YOUR ASSIGNMENT
A line belongs in the answer if it contains "agent"; copy every such line from the entries below.
------ MATERIAL SHOWN ------
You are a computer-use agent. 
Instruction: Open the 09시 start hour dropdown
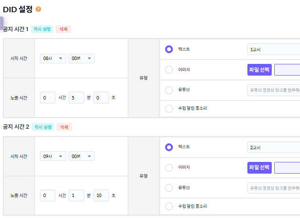click(54, 156)
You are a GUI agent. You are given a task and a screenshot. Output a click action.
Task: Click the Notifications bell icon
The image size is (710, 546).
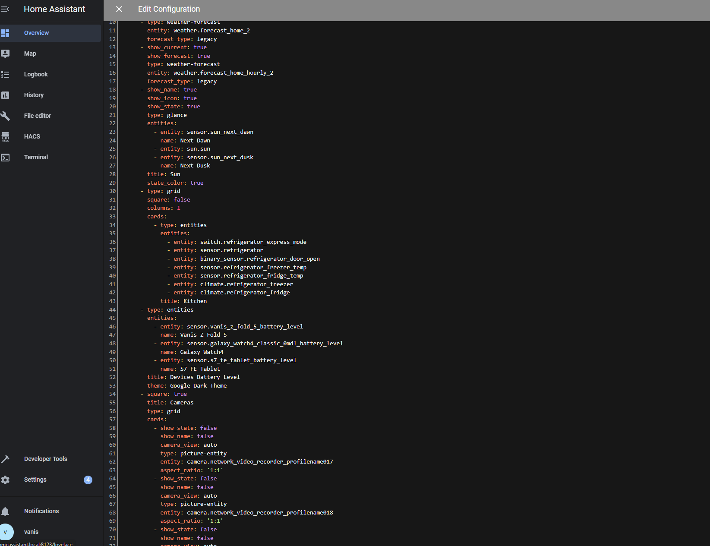click(x=5, y=511)
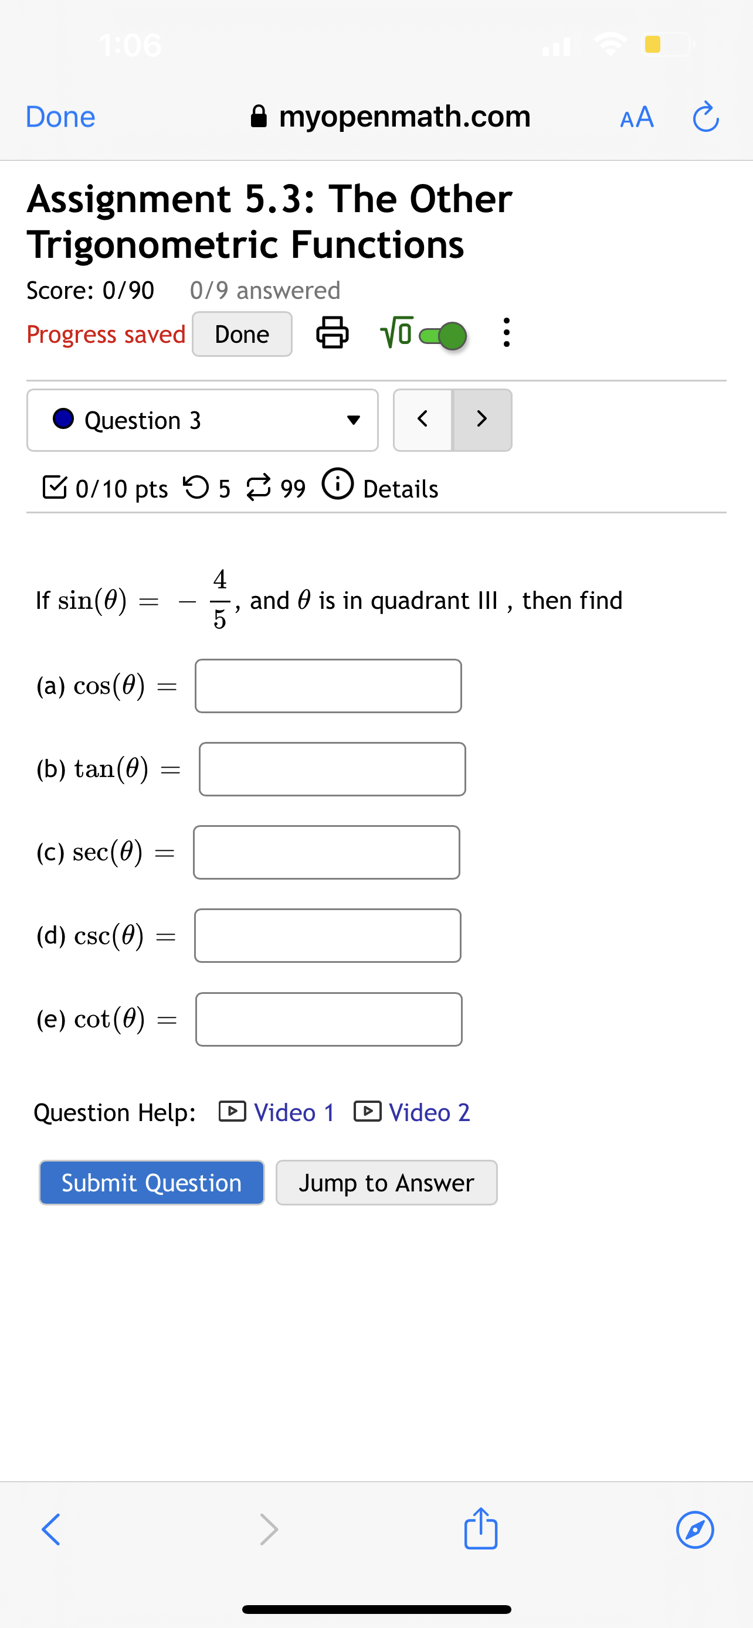Click Jump to Answer
Screen dimensions: 753x1628
tap(386, 1182)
------
ANSWER TO THE PROBLEM
You are a computer-use agent. 
You are a GUI agent. You are given a task and a screenshot. Output a click action.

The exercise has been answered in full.